The innovative assistance programs include:
- Technology related to the implementation of school-based reform programs, including professional development to assist teachers and other school officials regarding how to use effectively such equipment and software
- Programs for the acquisition and use of instructional and educational materials, including library services and materials (including media materials), assessments, reference materials, computer software and hardware for instructional use, and other curricular materials which are tied to high academic standards that will be used to improve student achievement and which are part of an overall education reform program
- Promising education reform projects, including effective schools and magnet schools
- Programs to improve higher order thinking skills of disadvantaged elementary and secondary school students and to prevent students from dropping out of school
- Programs to combat illiteracy in the student and adult populations, including parent illiteracy
- Programs to provide for the educational needs of gifted and talented children
- School reform activities that are consistent with the Goals 2000: Educate America Act
- School improvement programs or activities under sections 1116 and 1117 of the ESEA
Accordingly, the Department encourages LEAs to use Title VI funds to develop programs under one or more of the eight innovative assistance programs in ways that complement the State's or LEA's Goals 2000 plan or other comprehensive school reform efforts.
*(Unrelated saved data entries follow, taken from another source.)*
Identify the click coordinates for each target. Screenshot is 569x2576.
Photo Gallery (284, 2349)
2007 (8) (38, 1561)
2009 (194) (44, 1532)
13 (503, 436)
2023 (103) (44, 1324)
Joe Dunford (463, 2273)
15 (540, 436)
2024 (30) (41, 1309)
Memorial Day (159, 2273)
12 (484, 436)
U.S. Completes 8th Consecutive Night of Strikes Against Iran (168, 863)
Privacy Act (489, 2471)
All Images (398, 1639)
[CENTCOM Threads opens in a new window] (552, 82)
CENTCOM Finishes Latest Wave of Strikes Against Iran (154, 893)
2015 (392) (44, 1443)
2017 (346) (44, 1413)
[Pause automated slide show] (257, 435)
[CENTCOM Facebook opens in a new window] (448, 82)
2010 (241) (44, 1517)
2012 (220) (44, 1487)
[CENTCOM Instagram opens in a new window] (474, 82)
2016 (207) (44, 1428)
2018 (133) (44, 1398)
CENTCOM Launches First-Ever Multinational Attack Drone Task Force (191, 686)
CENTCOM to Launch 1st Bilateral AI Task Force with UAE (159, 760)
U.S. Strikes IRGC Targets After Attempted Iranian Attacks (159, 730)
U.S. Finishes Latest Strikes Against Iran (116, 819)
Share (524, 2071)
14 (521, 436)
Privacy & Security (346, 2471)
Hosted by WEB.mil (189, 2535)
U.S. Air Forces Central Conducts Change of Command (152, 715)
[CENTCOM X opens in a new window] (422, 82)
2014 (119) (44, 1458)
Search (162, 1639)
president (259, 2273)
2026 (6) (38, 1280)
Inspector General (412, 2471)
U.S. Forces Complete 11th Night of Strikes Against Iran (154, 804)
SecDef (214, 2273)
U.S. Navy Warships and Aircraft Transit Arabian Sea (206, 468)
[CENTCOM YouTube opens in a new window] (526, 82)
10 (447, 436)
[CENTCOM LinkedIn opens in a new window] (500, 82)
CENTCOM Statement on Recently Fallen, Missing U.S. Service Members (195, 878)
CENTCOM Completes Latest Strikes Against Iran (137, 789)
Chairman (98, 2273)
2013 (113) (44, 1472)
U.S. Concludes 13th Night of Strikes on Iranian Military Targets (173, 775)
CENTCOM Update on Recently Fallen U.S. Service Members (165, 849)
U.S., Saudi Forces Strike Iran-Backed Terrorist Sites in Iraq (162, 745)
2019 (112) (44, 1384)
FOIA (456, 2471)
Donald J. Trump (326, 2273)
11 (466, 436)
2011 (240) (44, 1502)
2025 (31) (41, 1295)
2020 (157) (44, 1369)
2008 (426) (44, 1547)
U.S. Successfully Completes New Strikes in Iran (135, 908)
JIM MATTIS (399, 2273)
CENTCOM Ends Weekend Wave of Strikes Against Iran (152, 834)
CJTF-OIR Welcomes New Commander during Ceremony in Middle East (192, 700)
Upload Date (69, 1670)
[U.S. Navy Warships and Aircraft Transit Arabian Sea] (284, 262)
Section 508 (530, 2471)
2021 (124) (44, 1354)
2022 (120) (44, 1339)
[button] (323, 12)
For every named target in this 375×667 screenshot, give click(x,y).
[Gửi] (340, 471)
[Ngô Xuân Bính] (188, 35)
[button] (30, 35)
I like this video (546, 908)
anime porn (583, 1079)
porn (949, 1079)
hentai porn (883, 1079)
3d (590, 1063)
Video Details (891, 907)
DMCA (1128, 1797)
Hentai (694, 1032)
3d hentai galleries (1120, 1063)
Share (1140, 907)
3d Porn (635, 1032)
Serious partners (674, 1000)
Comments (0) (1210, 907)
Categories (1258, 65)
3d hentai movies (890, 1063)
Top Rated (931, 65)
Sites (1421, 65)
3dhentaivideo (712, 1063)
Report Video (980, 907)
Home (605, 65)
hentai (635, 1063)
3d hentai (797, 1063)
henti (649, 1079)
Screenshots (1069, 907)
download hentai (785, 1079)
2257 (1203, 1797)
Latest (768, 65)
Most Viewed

To support comprehensive reform, the Department encourages the SEA to strongly consider using Title VI funds in conjunction with other Federal, State and local funds to support school-wide programs as described in section 1114 of the ESEA. Under this authority an LEA may use Title VI funds to help upgrade the entire educational program in a school that in the initial year of the school-wide program meets the following criteria:
"(A) For the school year 1995-1996-- "(i) the school serves an eligible school attendance area in which not less than 60 percent of the children are from low-income families; or "(ii) not less than 60 percent of the children enrolled in the school are from such families.
"(B) For the school year 1996-1997 and subsequent years-- "(i) the school serves an eligible school attendance area in which not less than 50 percent of the children are from low-income families; or (ii) not less than 50 percent of the children enrolled in the school are from such families.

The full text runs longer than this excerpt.